Leur Nation grignotée par le capitalisme



La saveur têtue des épices dans la sueur presque séchée du combattant abattu. Bertrand est seul dans la maison… Seul avec les deux prisonniers encore vivants croupissants dans leurs cellules. « J’ai moins envie de Bastien depuis qu’il pue la pisse, la merde, la crasse… »

Haut-parleur, voix qui grésille : « Rendez-vous ! Et libérez les otages… »

Il savoure une cigarette après une énième branlette salvatrice. L’indien est là, presque translucide, adossé aux rideaux déchiquetés dansant au vent chaud. Personne ne tire. Il est dans l’encadrement de la fenêtre mais personne ne le bute. Il est puissant. Sa peau cuivrée -couverte de strass de transpiration- sublime ses muscles secs et forts. La clope qu’il fume est pendu à ses lèvres. Il est attentif. Ses yeux sont blancs, sans pupilles mais son regard est intense. Comment reconnaître un regard sans pupilles ?

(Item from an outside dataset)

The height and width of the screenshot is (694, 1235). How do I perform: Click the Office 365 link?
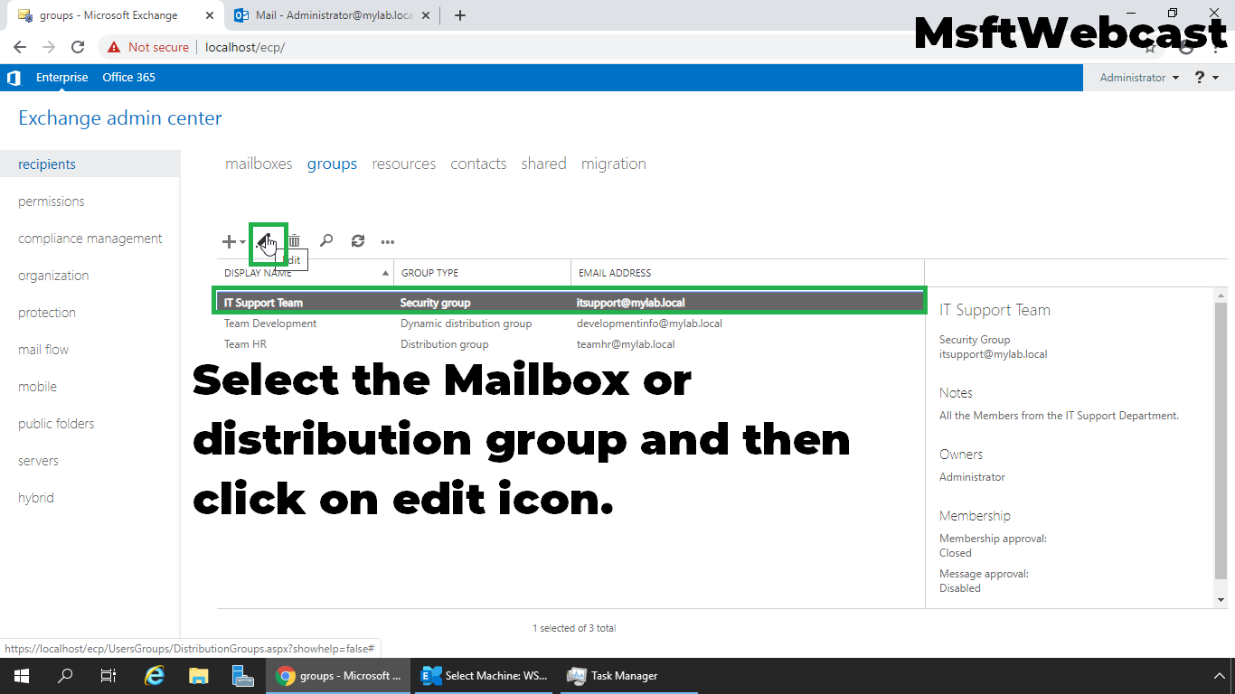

« On n’avait pas d’autre choix que d’être lisses. Comment veux-tu être lisse quand tu es furieux ? Depuis l’enfance je le suis. Je suis libre, je suis maître de ma vie, je suis seul, je suis avec tout le monde. Je prends qui je veux , comme je veux. Je tue, je fais naître… Oui je fais naître… Toutes les femmes que j’ai prises de force ou avec leur accord, il y en a qui ont enfanté. Elles n’ont pas regretté. Il leur restera quelque chose, quelqu’un quand elles seront cancéreuses ou grabataires. Un mioche qui les regardera avec les yeux vitreux, plein de tristesse. Oh la pauvre maman qui s’en va, mais ne s’en va pas seul, il y a le mioche de l’autre salaud qui un soir d’été l’a prise debout dans une ruelle puante, à la sortie d’une boite, qu’il lui a injectée la semence avant de ne plus laisser de nouvelles. Elle n’a pas avorté à l’époque parce que le déni de grossesse l’avait portée trop loin pour le faire… J’ai fait naître, et j’ai fait mourir. Et j’y passerai moi aussi, mais jusqu’ici l’indien, je suis là, debout, en pleine forme. Et ces cons dehors qui vident leurs chargeurs sur la baraque, ils n’auront rien. Ils se sont enrôlés parce qu’ils voulaient défendre leur Nation grignotée par le capitalisme, la bourgeoisie, la mondialisation, la globalisation de la dictature libérale. Ils croient défendre des valeurs, un drapeau, leur famille grotesque, alors qu’ils ne sont que le bras armé de leur propre fion, les petits tirailleurs serviles du vingt-unième siècle. Ils ont peur de mourir malgré tout. Ils veulent fonder une famille, s’acheter une maison à crédit et baiser une pute une fois de temps en temps. Et moi, en face, moi la République, la vraie, la pure, celle qui se fonde dans la violence, le sang, la pureté, je suis là, bien debout, toujours vivant… Vivant… Enfin vivant dans cette dimension, à ce niveau de conscience… En attendant de mourir de cet état, et de vivre dans un autre état, une autre dimension de conscience… Ils peuvent me menacer, me canarder, je n’ai pas peur… Qui a peur de mourir quand il sait qu’il ne s’agit que d’une étape ? Eux ne savent pas. Ils savent nettoyer leurs armes, faire leur lit au carré, nouer leurs lacets, lire, écrire, écouter de la merde, mais ils ne savent rien. J’ai hâte qu’on remplace les troufions par des machines, et que ces machines butent tout le monde ! »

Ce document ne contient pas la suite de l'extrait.